Go through each line of the records below and count those with the word "info"; give only the total.

______

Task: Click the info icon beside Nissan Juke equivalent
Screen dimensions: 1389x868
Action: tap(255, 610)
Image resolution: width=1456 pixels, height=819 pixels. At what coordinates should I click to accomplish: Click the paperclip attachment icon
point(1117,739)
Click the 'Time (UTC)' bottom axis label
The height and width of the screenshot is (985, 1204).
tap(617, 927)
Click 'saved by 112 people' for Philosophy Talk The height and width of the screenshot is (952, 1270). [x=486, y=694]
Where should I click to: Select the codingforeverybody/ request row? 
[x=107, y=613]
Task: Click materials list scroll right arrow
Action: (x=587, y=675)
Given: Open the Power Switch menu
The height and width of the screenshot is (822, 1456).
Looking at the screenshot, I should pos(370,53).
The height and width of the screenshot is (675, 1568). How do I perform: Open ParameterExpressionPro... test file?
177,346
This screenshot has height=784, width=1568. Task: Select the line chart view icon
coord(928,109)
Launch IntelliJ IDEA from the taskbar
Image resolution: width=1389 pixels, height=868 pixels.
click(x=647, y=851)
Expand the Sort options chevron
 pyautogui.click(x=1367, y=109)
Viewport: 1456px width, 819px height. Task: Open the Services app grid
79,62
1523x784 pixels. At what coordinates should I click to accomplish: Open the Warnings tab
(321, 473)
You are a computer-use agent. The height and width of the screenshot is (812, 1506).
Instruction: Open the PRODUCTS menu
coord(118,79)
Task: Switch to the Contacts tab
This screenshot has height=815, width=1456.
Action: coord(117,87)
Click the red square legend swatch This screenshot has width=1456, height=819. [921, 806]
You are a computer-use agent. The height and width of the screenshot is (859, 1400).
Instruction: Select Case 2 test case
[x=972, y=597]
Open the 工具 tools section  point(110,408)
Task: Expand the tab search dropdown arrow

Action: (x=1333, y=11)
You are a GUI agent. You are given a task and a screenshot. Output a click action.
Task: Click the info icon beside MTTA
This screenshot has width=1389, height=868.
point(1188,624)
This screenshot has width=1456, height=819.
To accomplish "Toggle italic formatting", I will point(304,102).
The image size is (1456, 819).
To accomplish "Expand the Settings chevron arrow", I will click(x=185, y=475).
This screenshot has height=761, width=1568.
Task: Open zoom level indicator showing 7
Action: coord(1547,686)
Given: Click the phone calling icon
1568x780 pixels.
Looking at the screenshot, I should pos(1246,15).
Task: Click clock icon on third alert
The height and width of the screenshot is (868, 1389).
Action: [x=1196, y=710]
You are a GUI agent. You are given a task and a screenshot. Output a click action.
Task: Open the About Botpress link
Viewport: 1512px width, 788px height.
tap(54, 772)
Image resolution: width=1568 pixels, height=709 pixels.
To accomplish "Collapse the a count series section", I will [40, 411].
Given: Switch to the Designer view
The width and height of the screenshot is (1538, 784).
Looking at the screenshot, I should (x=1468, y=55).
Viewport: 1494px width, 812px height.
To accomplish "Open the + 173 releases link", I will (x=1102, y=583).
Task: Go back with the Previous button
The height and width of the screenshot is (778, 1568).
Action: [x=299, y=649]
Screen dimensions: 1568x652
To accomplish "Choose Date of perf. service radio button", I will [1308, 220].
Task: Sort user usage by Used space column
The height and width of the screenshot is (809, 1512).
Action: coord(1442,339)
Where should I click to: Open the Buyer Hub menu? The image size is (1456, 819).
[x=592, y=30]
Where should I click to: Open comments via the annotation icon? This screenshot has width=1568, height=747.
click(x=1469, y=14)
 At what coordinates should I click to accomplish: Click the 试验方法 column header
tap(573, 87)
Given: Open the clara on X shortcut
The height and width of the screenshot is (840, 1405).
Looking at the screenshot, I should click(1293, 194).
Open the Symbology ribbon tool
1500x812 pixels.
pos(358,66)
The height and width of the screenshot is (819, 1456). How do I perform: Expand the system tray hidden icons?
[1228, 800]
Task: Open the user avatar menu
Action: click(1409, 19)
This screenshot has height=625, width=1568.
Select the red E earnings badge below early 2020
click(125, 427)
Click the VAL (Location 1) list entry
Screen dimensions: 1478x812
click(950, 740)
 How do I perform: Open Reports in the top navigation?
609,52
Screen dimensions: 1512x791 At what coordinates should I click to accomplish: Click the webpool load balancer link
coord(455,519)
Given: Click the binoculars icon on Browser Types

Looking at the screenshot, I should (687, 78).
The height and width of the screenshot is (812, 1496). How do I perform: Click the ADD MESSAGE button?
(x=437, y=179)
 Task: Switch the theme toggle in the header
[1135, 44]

______

**Reply**
2